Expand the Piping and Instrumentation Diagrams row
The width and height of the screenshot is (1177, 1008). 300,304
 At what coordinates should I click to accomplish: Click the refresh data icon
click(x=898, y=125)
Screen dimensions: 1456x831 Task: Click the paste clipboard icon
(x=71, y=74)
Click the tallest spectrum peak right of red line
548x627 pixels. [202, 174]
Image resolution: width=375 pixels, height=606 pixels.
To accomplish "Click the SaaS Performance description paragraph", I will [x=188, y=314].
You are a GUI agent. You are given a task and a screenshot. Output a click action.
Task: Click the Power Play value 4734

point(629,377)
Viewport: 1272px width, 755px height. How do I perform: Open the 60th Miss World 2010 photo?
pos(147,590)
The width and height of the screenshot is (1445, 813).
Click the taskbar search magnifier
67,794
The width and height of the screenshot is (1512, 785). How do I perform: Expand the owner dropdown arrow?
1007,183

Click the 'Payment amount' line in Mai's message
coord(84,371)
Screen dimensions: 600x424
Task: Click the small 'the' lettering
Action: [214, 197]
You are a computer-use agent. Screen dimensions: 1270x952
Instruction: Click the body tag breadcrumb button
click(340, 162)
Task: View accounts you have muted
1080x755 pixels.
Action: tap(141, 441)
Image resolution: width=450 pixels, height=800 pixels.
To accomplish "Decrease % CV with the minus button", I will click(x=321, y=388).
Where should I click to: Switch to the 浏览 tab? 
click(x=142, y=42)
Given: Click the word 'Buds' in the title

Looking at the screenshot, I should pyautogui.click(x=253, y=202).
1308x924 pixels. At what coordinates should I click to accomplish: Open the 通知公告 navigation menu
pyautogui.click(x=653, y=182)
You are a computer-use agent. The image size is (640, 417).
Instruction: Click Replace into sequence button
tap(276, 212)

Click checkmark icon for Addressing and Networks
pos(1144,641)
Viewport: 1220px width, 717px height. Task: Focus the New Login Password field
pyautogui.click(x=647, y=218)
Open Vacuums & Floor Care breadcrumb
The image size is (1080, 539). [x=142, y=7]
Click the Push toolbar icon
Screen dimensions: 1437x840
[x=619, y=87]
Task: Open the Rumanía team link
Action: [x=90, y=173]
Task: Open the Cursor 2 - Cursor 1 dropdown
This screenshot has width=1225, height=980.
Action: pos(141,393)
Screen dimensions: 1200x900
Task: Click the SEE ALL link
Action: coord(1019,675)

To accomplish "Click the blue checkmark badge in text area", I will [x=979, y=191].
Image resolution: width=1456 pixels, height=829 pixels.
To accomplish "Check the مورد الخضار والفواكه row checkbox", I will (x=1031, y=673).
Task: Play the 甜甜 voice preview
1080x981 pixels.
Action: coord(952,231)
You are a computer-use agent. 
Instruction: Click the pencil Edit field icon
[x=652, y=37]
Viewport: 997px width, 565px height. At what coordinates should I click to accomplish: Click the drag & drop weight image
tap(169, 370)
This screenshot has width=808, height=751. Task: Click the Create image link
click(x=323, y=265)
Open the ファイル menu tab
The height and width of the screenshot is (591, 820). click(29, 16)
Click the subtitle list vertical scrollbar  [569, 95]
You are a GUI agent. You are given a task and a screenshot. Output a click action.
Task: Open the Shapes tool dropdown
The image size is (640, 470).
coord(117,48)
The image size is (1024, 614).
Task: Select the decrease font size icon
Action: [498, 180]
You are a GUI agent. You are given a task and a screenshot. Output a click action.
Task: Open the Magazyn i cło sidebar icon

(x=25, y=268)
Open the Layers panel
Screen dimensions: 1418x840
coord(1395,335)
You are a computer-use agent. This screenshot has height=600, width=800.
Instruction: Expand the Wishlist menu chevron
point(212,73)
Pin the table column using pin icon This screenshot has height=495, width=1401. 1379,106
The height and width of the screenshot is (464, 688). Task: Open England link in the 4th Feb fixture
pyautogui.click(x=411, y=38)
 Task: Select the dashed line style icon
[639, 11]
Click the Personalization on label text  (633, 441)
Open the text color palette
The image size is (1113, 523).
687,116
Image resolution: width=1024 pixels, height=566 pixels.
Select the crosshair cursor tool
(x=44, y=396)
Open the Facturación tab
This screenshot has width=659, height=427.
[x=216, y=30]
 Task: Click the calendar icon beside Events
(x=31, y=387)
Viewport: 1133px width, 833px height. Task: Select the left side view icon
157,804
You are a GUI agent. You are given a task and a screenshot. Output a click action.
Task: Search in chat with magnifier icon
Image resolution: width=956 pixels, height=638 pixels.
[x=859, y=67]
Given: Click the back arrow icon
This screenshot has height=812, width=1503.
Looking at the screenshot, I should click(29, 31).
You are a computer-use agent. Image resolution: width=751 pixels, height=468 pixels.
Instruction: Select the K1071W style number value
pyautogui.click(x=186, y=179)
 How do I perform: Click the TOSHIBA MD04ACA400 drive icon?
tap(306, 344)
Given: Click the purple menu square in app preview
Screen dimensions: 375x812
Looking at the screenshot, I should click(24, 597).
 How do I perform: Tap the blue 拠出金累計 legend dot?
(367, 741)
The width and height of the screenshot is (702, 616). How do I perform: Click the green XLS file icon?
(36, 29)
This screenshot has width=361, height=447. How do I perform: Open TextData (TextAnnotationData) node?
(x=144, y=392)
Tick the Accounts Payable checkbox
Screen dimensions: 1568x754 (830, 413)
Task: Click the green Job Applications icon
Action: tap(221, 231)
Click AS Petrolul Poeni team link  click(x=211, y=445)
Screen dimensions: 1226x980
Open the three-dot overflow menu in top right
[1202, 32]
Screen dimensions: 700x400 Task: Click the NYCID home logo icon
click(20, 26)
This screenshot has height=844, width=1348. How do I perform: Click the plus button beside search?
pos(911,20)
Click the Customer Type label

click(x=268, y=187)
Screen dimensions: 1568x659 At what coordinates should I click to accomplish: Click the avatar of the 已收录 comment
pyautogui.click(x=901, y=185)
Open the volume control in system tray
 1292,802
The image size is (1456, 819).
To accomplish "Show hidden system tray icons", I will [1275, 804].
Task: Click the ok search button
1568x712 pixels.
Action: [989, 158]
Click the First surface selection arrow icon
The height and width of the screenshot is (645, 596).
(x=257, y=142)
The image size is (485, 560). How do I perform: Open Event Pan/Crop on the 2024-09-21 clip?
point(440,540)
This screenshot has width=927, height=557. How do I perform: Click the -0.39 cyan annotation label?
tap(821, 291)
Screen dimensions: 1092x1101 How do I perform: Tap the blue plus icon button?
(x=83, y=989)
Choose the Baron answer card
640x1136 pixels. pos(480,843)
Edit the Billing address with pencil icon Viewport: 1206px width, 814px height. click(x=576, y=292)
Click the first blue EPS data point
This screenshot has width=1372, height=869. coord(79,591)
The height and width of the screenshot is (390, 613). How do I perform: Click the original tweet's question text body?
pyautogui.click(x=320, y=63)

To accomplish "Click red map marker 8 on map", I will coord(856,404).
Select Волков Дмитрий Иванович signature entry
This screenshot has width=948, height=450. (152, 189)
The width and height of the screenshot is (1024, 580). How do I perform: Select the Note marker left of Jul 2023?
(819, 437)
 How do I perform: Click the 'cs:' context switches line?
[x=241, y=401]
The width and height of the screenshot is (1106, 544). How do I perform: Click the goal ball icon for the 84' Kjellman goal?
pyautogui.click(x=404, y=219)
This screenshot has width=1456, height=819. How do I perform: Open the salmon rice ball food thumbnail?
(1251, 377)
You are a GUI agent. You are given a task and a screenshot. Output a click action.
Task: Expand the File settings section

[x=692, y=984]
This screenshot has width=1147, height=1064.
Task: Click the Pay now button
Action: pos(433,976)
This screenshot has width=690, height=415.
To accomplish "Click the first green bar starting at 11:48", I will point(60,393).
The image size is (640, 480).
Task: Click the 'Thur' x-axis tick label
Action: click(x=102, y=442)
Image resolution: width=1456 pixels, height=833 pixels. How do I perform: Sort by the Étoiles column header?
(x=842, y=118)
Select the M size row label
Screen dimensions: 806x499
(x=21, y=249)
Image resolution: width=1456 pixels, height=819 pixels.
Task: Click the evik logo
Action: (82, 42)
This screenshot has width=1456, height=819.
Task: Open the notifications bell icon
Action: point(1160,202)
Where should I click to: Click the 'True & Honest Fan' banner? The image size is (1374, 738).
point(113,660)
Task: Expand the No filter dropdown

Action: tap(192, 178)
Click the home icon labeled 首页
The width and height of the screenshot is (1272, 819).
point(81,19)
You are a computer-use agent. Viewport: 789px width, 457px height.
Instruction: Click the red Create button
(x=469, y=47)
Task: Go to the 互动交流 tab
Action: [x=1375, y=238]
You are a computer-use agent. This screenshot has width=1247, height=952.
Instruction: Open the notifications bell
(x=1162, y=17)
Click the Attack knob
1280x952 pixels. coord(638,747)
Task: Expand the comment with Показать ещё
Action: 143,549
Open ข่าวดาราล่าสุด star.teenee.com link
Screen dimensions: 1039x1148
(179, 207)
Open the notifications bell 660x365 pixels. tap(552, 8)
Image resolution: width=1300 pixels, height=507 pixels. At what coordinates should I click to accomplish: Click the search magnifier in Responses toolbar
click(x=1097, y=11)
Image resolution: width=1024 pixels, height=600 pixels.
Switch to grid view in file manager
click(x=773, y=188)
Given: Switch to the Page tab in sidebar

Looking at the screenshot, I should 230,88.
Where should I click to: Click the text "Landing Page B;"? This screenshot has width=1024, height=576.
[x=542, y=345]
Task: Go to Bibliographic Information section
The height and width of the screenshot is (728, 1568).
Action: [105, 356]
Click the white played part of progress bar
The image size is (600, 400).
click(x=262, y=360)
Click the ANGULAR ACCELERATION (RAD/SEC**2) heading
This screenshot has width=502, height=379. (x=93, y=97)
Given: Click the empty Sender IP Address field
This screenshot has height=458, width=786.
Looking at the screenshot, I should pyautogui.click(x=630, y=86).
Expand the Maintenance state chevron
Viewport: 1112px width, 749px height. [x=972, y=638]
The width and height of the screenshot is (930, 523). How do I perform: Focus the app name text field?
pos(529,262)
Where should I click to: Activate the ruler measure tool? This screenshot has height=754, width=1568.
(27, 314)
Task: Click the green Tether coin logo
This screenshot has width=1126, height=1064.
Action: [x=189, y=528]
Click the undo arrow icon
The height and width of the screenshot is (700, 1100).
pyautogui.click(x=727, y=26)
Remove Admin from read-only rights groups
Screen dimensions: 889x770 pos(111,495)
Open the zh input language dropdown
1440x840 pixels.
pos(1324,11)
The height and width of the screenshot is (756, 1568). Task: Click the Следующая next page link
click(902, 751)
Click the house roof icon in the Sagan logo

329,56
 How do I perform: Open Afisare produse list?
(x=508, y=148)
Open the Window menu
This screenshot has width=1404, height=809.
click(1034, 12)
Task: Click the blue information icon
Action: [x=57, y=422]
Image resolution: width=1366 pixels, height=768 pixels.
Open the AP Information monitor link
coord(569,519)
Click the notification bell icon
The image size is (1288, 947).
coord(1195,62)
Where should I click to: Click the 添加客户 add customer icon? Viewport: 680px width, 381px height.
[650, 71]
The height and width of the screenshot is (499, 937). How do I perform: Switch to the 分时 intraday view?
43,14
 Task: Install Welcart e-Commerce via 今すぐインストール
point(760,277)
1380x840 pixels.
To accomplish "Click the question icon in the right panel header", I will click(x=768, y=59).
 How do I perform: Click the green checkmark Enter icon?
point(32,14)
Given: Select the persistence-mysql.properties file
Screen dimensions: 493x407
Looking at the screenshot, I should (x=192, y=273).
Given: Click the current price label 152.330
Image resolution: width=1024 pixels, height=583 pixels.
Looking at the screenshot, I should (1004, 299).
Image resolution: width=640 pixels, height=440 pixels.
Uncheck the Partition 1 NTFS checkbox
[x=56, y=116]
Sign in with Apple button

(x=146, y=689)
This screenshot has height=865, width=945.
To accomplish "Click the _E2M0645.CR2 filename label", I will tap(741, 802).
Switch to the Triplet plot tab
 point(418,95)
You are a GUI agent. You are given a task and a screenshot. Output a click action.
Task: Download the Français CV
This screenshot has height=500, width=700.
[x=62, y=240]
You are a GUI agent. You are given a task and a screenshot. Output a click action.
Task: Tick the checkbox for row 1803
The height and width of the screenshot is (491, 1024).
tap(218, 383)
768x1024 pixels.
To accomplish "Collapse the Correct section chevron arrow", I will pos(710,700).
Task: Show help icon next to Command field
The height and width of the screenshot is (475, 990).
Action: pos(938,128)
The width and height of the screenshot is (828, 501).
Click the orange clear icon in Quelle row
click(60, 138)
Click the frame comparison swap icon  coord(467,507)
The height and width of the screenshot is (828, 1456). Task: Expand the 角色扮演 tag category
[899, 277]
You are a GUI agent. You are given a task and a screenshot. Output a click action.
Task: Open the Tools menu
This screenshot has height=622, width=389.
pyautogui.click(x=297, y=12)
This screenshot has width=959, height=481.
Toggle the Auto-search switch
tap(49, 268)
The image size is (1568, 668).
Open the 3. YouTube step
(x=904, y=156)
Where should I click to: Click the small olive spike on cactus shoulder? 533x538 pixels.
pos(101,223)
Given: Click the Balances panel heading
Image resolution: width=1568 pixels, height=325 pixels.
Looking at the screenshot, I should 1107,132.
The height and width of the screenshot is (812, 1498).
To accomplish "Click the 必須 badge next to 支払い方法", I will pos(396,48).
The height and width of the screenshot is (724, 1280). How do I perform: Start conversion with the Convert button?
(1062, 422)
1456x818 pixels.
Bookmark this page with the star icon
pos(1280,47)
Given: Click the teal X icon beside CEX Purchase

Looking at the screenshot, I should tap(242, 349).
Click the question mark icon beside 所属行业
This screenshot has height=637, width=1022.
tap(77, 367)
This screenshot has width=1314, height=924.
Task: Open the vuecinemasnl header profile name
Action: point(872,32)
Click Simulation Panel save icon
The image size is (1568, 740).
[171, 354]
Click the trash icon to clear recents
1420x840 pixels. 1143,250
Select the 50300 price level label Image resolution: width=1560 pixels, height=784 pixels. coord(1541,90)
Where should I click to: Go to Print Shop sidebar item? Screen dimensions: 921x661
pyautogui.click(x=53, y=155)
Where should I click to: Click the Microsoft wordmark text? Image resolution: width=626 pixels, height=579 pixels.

Goal>
Copy the records above word for word, beginning at the line that contains "Choose the Baron answer card" and stopping after the line that contains "[x=241, y=401]".

Solution to this exercise>
Choose the Baron answer card
640x1136 pixels. pos(480,843)
Edit the Billing address with pencil icon Viewport: 1206px width, 814px height. click(x=576, y=292)
Click the first blue EPS data point
This screenshot has width=1372, height=869. coord(79,591)
The height and width of the screenshot is (390, 613). How do I perform: Click the original tweet's question text body?
pyautogui.click(x=320, y=63)

To accomplish "Click red map marker 8 on map", I will coord(856,404).
Select Волков Дмитрий Иванович signature entry
This screenshot has width=948, height=450. (152, 189)
The width and height of the screenshot is (1024, 580). How do I perform: Select the Note marker left of Jul 2023?
(819, 437)
 How do I perform: Click the 'cs:' context switches line?
[x=241, y=401]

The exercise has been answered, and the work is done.